Task to complete ::
Duplicate the lines of the listing below verbatim, starting with the line containing "At what coordinates" and going on through the end of the listing, and omit the pictures from your answer.

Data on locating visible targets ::

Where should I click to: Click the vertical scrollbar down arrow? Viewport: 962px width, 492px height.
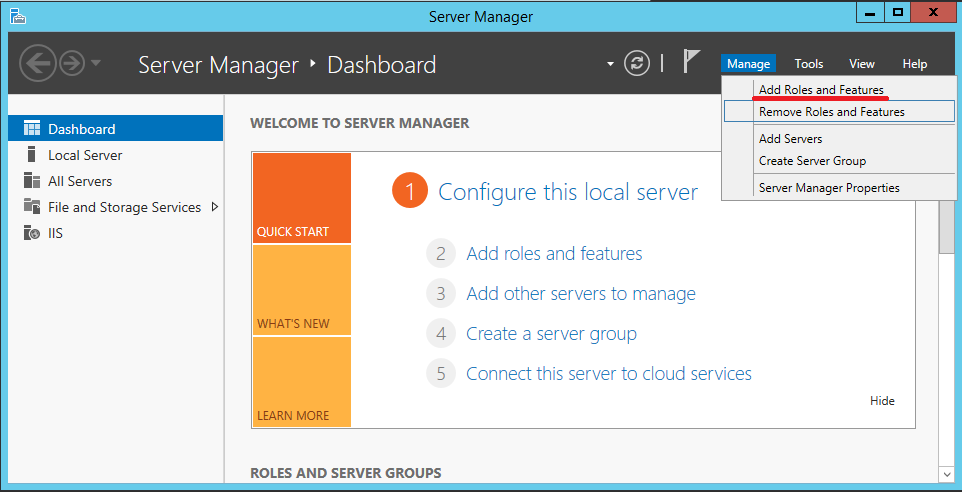pyautogui.click(x=946, y=474)
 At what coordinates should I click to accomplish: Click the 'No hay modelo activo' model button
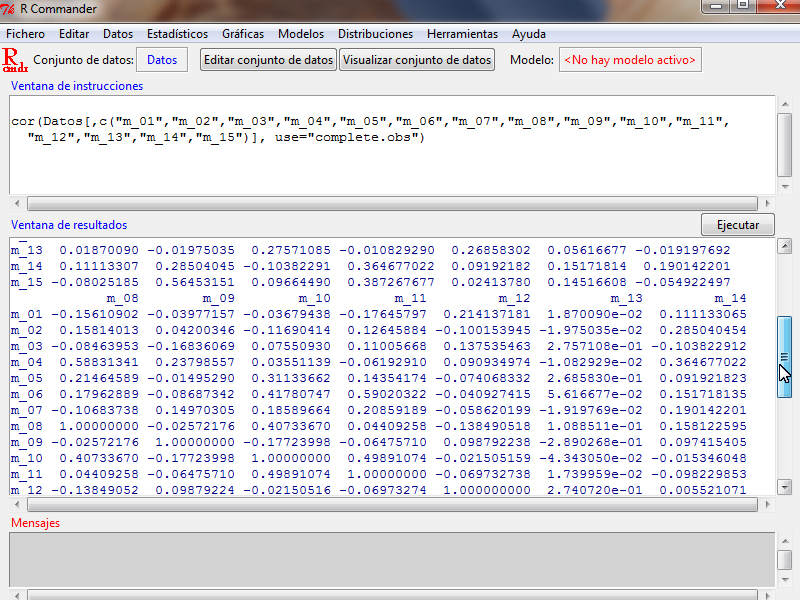click(630, 60)
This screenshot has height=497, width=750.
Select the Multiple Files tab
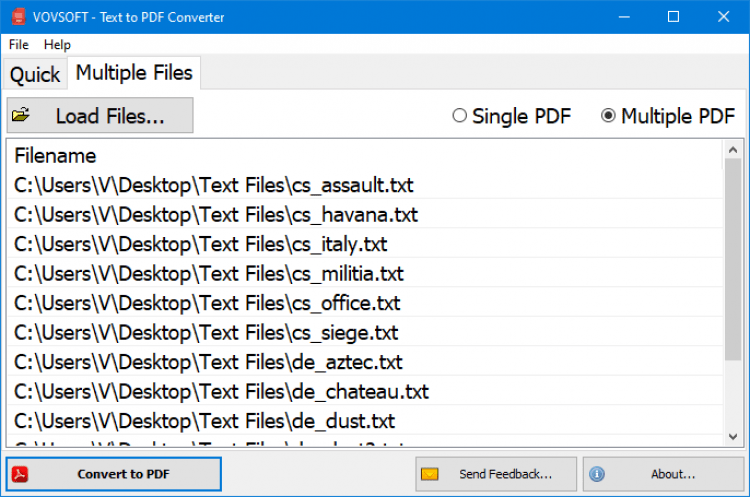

Response to this exercise ::
 At what coordinates should I click to accomplish: Click the 'No hay modelo activo' model button
click(630, 60)
This screenshot has height=497, width=750.
Select the Multiple Files tab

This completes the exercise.